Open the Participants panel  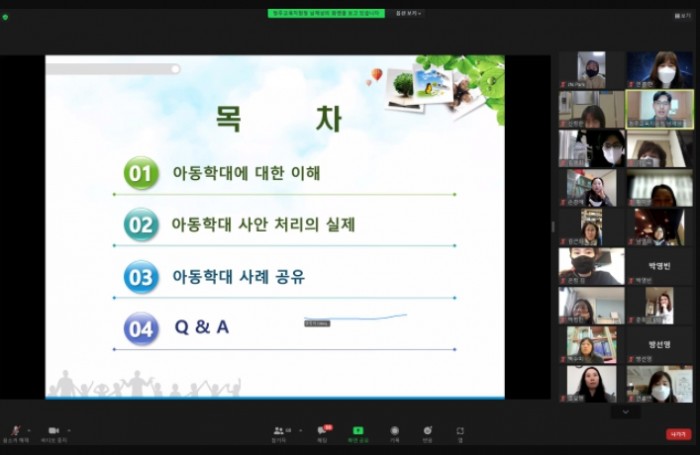click(x=279, y=431)
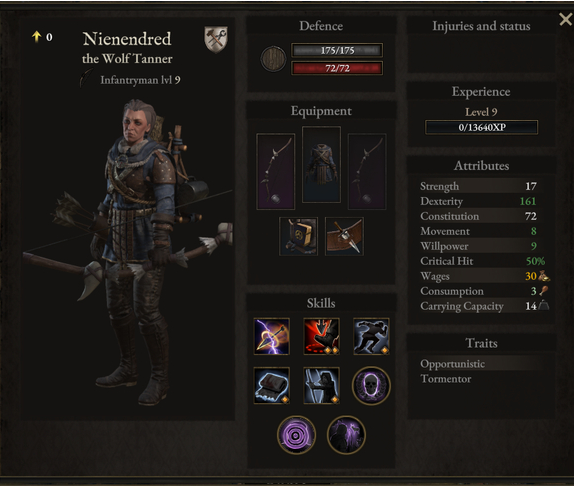Click the purple lightning figure round skill
Viewport: 574px width, 486px height.
tap(346, 435)
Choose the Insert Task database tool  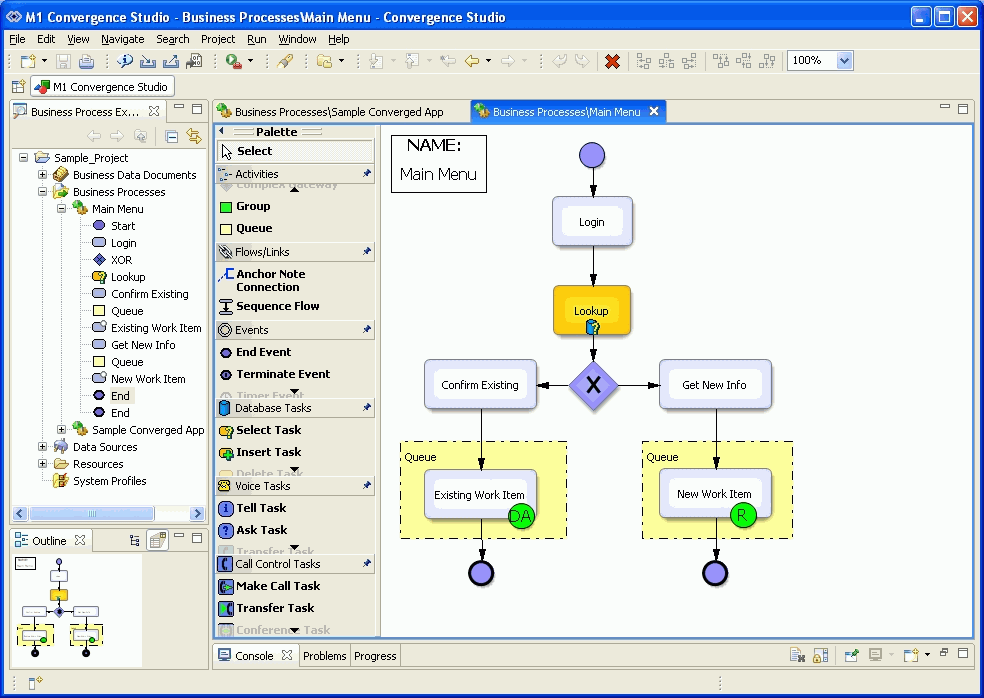click(x=267, y=452)
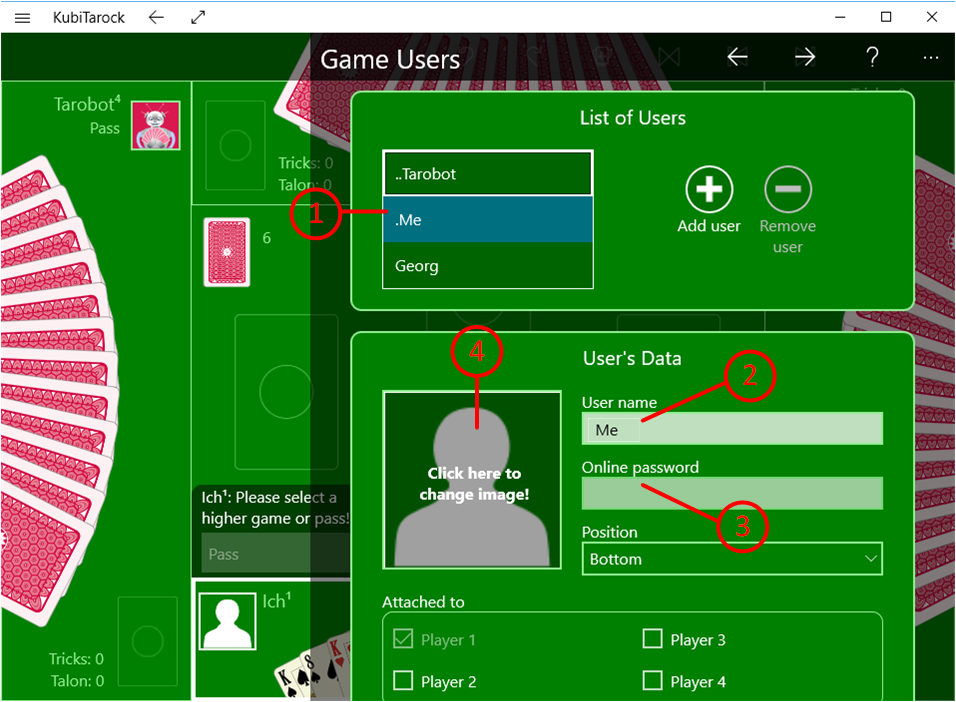Select ..Tarobot in the user list
The image size is (956, 702).
tap(487, 174)
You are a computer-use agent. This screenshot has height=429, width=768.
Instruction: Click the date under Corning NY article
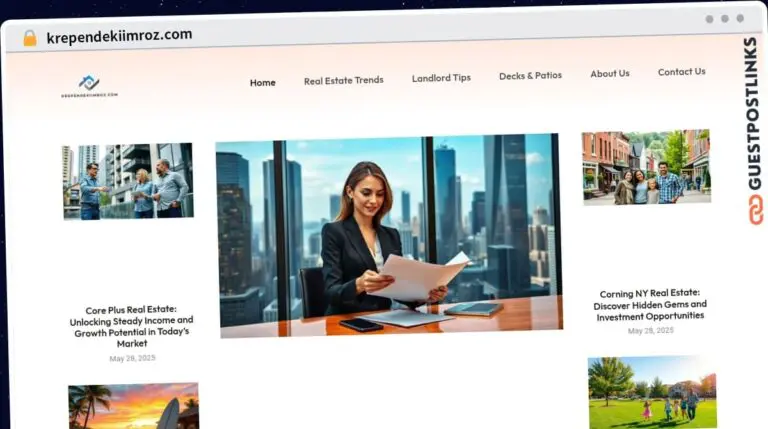tap(650, 330)
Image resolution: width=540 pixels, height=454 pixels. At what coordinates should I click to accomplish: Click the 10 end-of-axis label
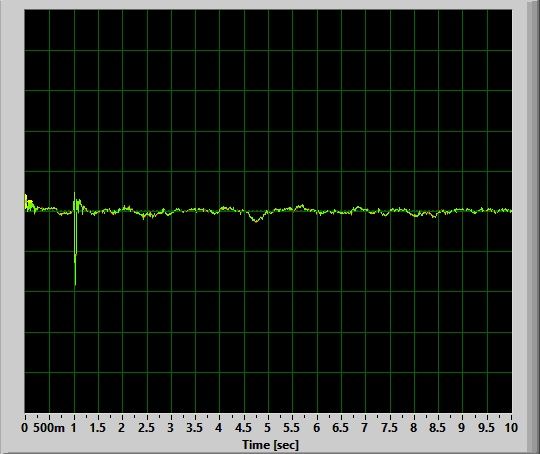(511, 428)
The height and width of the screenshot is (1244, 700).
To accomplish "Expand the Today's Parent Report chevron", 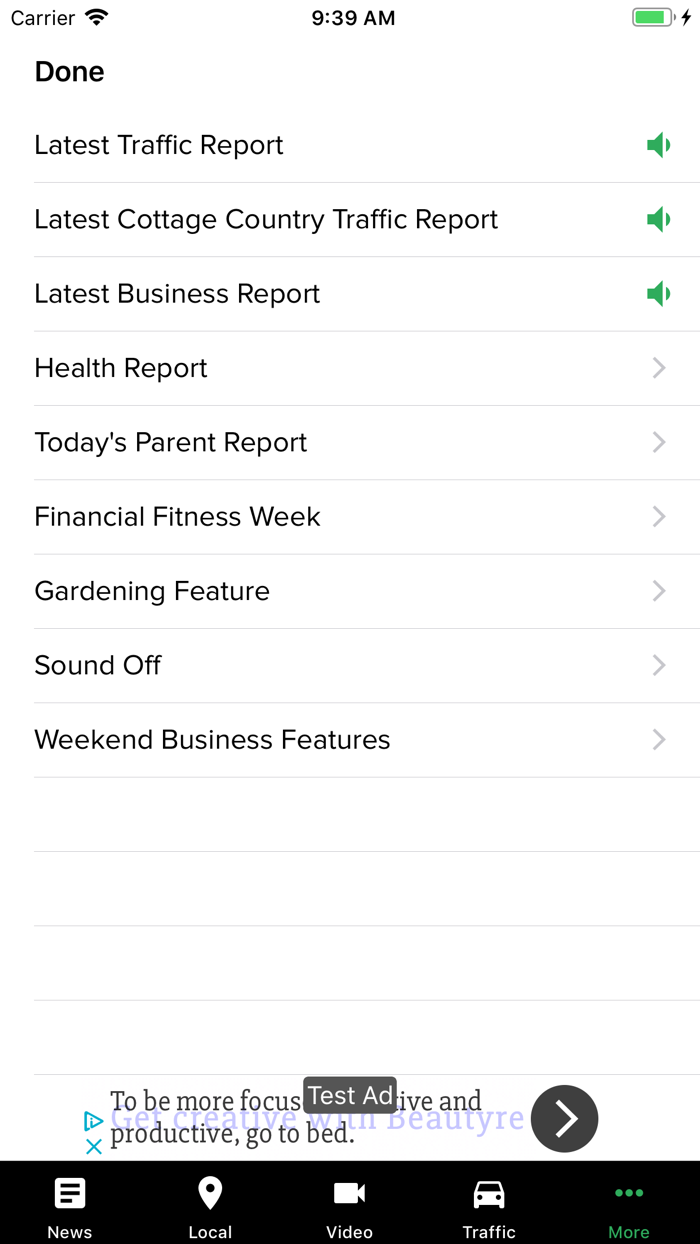I will pyautogui.click(x=658, y=442).
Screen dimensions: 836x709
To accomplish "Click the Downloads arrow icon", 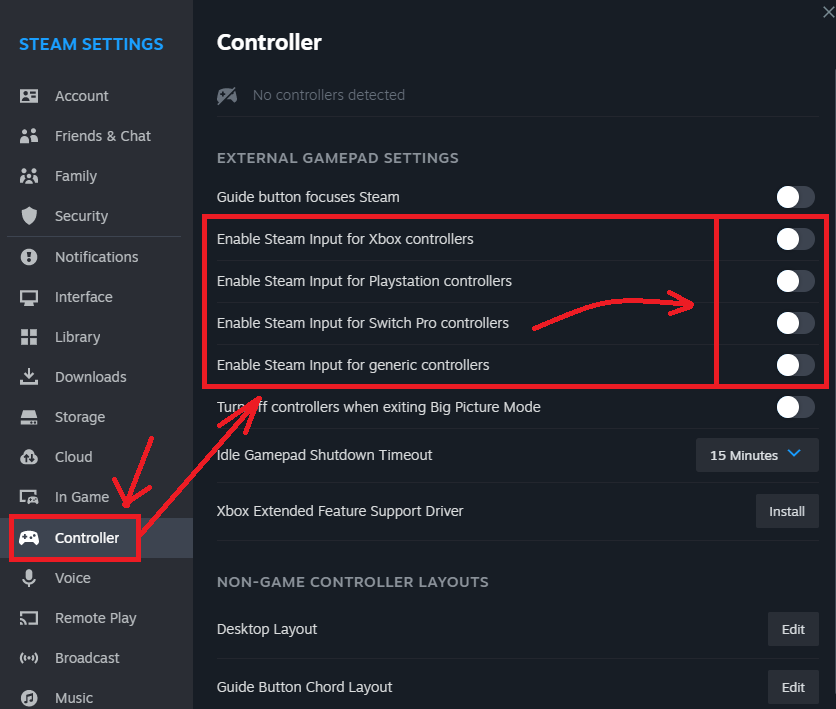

------------------------------

Among the lines above, which contain the word "screenshot"? Copy every one.

You are a computer-use agent. This screenshot has height=429, width=768.
The height and width of the screenshot is (1244, 700).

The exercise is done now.